AWS Certified DevOps Engineer – Professional — Question 196

A company is using AWS Organizations to create separate AWS accounts for each of its departments. The company needs to automate the following tasks:
✑ Update the Linux AMIs with new patches periodically and generate a golden image
✑ Install a new version of Chef agents in the golden image, if available
✑ Provide the newly generated AMIs to the department's accounts
Which solution meets these requirements with the LEAST management overhead?

Answer options

• A. Write a script to launch an Amazon EC2 instance from the previous golden image. Apply the patch updates. Install the new version of the Chef agent, generate a new golden image, and then modify the AMI permissions to share only the new image with the department's accounts.
• B. Use Amazon EC2 Image Builder to create an image pipeline that consists of the base Linux AMI and components to install the Chef agent. Use AWS Resource Access Manager to share EC2 Image Builder images with the department's accounts.
• C. Use an AWS Systems Manager Automation runbook to update the Linux AMI by using the previous image. Provide the URL for the script that will update the Chef agent.
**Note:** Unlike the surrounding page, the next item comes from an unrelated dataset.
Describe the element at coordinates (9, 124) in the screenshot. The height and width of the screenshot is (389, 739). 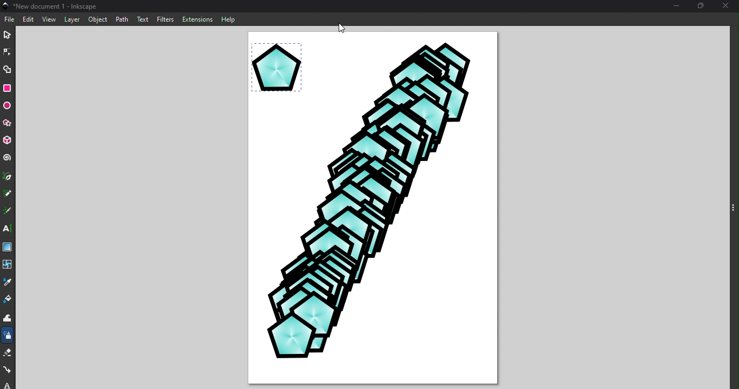
I see `Star/polygon tool` at that location.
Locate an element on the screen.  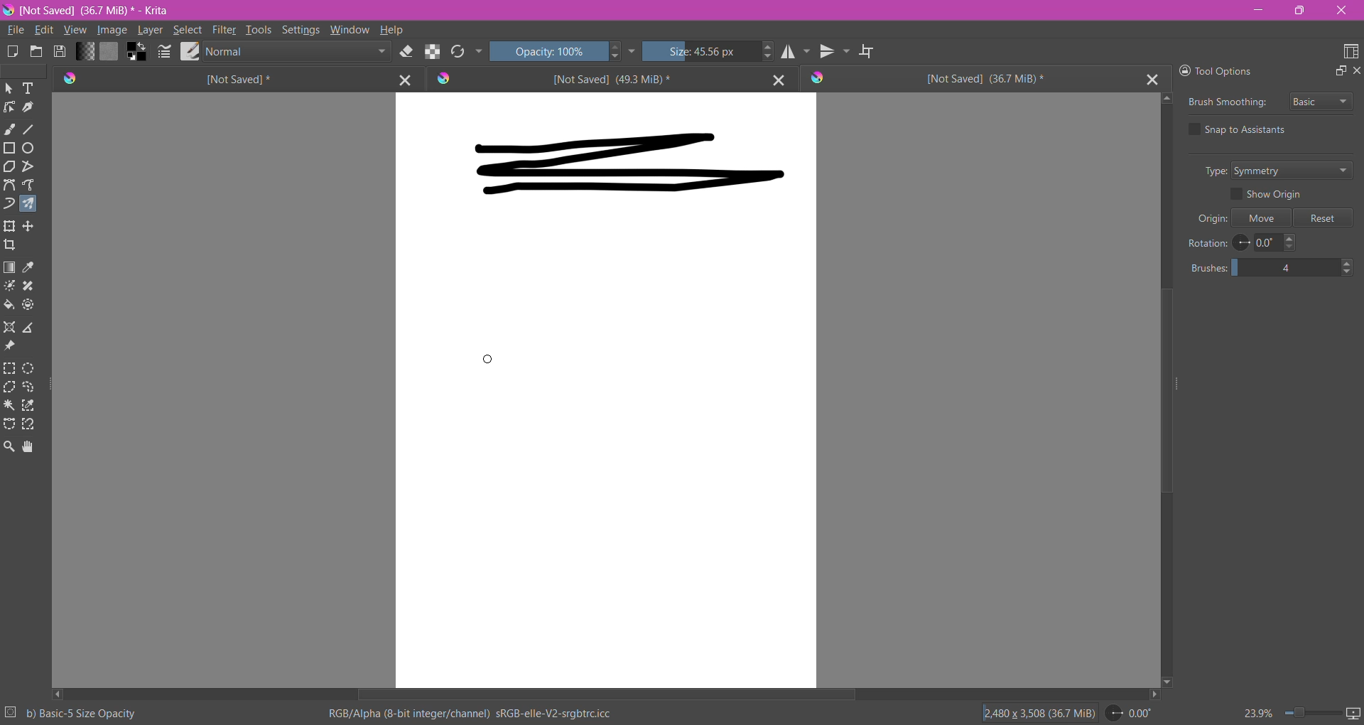
Tool Options is located at coordinates (1225, 70).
Use AWS Organizations to replace the previous golden image in the department's accounts.
• D. Use Amazon EC2 Image Builder to create an image pipeline that consists of the base Linux AMI and components to install the Chef agent. Create a parameter in AWS Systems Manager Parameter Store to store the new AMI ID that can be referenced by the department's accounts.

Correct answer: B

Explanation

The correct answer is B because Amazon EC2 Image Builder efficiently automates the creation and management of AMIs with the least overhead by using an image pipeline. The other options involve more manual processes or additional complexity, leading to increased management overhead.